BEGIN Provided passage

We can often feel the struggle when a family member or good friend is suffering with mental health diseases like Major Depressive Disorder (Depression). Disorders that relate to mental health, can still be difficult to understand even in these modern times.

While there is more education out there than ever before, it still can seem hard to comprehend, especially when it usually isn’t physical in nature. Mental health does affect people in physical ways, but not necessarily in traditional senses.

We don’t have to sit back and feel helpless if we are in a scenario like this. We can support our loved ones, and provide a safe haven for people suffering from depression.

Many years ago, my mental health had been deteriorating over a long period of time. It was a different time then these days today. I remember being the only one who really knew what was going on with me. The idea, or the thought of anyone knowing, was extremely difficult to imagine.

It didn’t matter who the person might be. The thought of my mental issues getting into the hands of others, was frightening.

Myriams-Fotos; Pixabay

It was a dark, lonely secret, and that’s the way I liked it. It was the shame I carried along with that which made seeking help seem like the most impossible task. My conditions lingered. It then grew and it all created very isolated times of sadness and self loathing.

When I look at all the ways that we can support our loved ones today, I see so many tools, and healthy routes for helping a person, or at least being there for them.

Most of us are not Psychiatrists, and that’s okay. It doesn’t take away any of the value, that we can be able to offer someone who is depressed, alone, and thinking as if the world and future is hopeless. Feeling total shame because they suffer from depression.

I myself spent way over a decade believing that lie of hopelessness, and all that it did was feed my pain, and strengthen my fear about confiding in someone.

First part of gaining an understanding of what a depressed loved one needs from us, should take us to a place of knowledge, and knowing just what is being dealt with. Understanding that this is a medical condition, and disease can help get our head into the right place when it comes to support. We have to realize that this is not about just having a sad day, or having a rough life.

Layers; Pixabay

People with good lives can still end up suffering from Clinical Depression. Because, the disease aspect of it knows no boundaries. It is a very non discriminatory, and its presence is not for us to judge, but it is to be taken very seriously.

END Provided passage

Activity list
#1 Repeat the passage about depression word for word, starting at the words "It was a dark, lonely" and stopping after "there for them.".
#2 Answer these questions from the passage about depression:
(a) For how long did the writer believe the lie of hopelessness?
(b) What does the passage say most of us are not?
(c) What two things should we understand depression to be?
Rely only on the passage about depression to respond.

BEGIN Data for analysis

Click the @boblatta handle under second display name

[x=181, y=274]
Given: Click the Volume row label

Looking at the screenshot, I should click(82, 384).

END Data for analysis
BEGIN Data for analysis

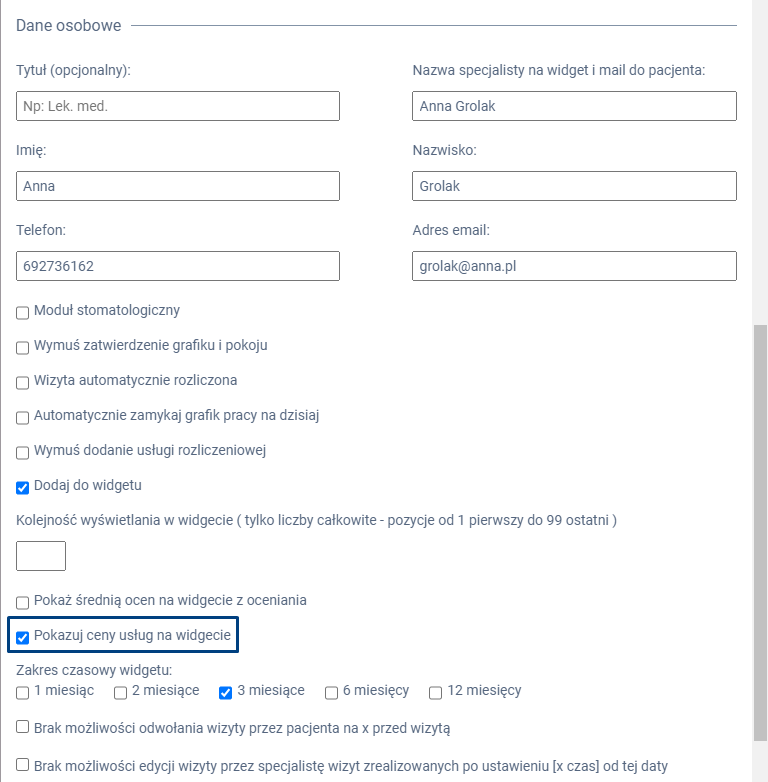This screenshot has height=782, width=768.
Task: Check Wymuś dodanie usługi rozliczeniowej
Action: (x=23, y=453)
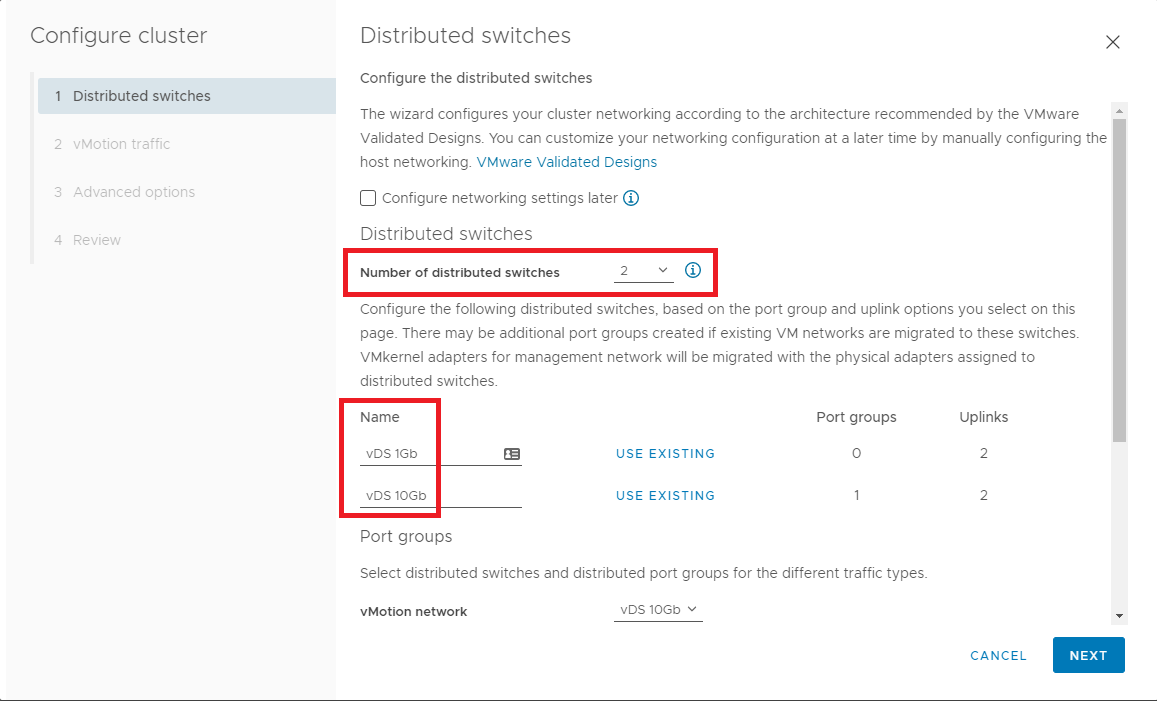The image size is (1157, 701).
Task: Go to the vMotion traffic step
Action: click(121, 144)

END Data for analysis

Responses by item number
#1
It was a dark, lonely secret, and that’s the way I liked it. It was the shame I carried along with that which made seeking help seem like the most impossible task. My conditions lingered. It then grew and it all created very isolated times of sadness and self loathing.

When I look at all the ways that we can support our loved ones today, I see so many tools, and healthy routes for helping a person, or at least being there for them.

#2
(a) Way over a decade.
(b) Psychiatrists.
(c) A medical condition and a disease.